Task description –
Look through the material below and copy exactly the lines from the line with "The height and" to the line with "Open the hamburger menu beside SPAT logo", those two lines included.

Data in this exercise –
---------------

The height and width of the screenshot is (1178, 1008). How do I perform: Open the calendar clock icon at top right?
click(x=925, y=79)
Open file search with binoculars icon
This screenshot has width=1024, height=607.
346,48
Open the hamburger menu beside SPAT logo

---------------

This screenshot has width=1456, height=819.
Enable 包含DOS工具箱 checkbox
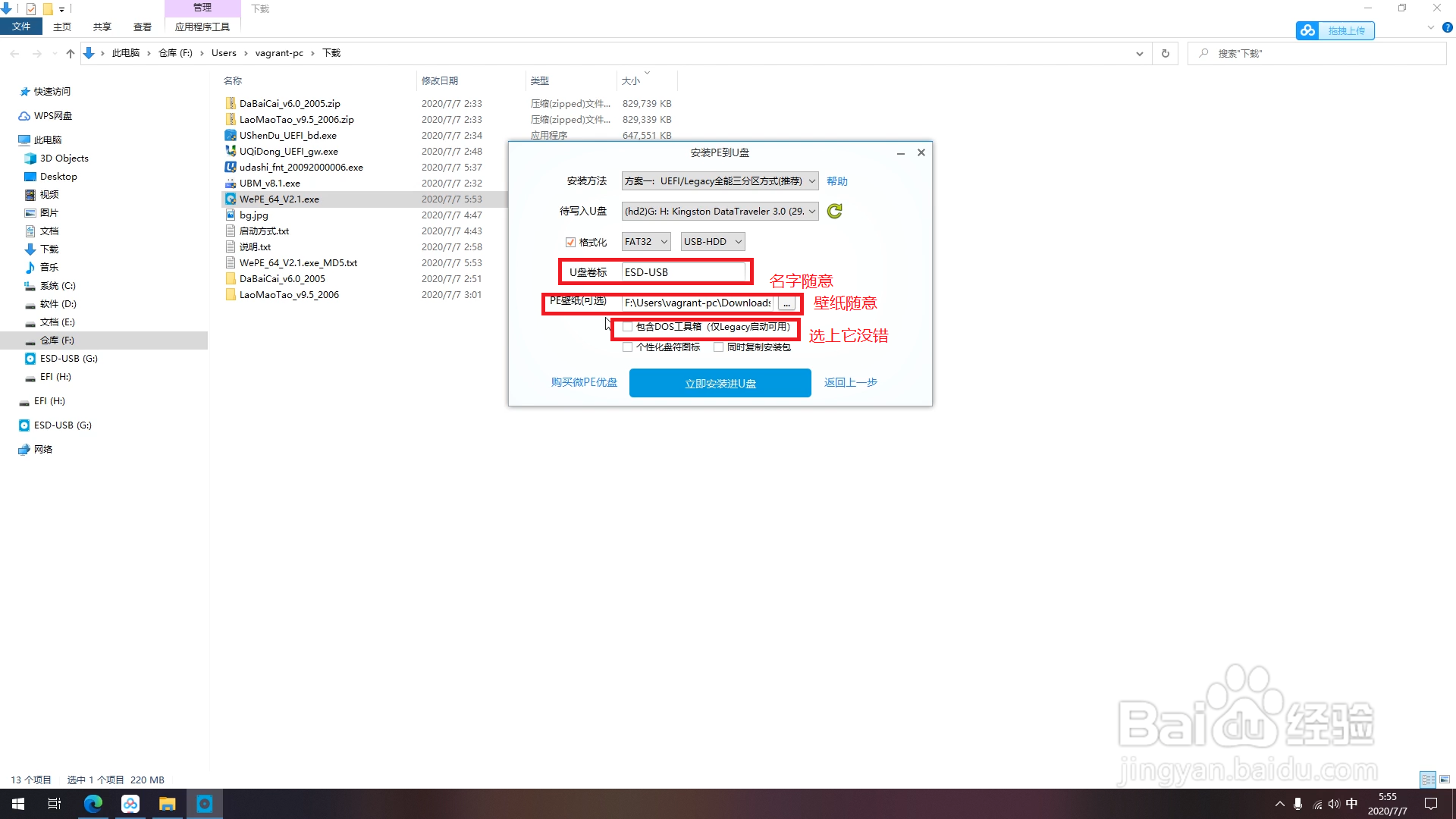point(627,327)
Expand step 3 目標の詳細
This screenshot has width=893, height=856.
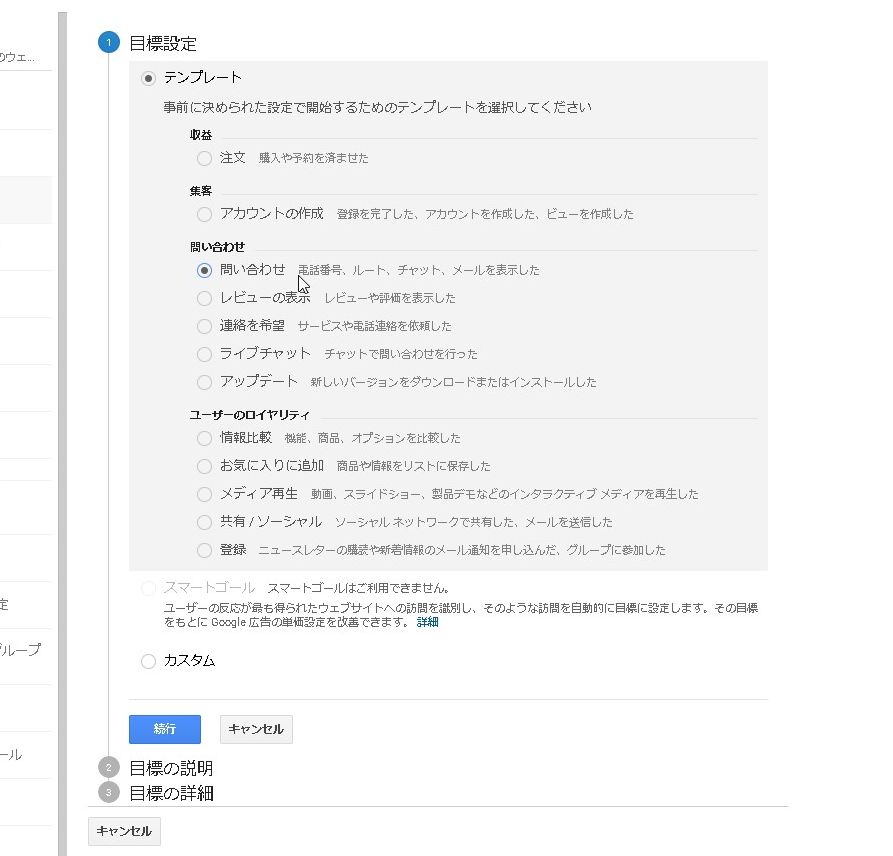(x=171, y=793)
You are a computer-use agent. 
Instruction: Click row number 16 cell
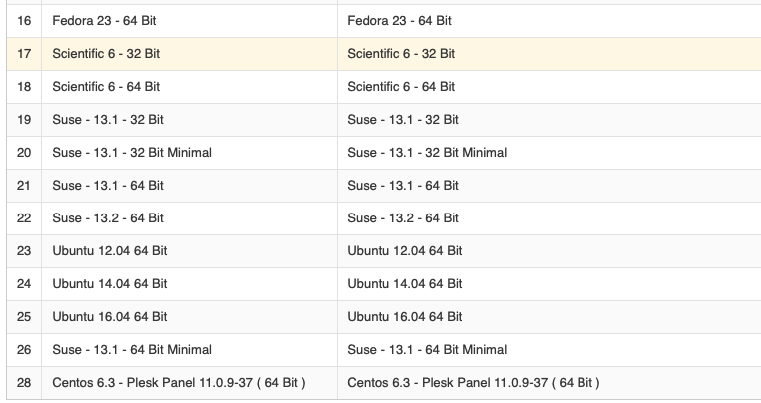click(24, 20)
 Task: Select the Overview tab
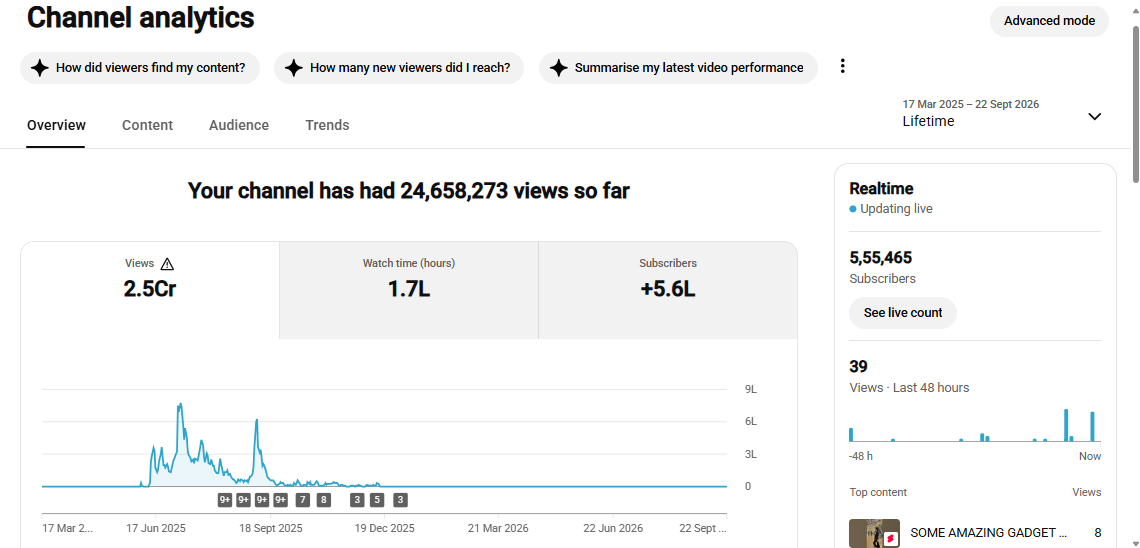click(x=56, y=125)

---------------

Your solution –
The height and width of the screenshot is (1178, 1008). How do I perform: Open the calendar clock icon at top right?
click(x=925, y=79)
Open file search with binoculars icon
This screenshot has width=1024, height=607.
346,48
Open the hamburger menu beside SPAT logo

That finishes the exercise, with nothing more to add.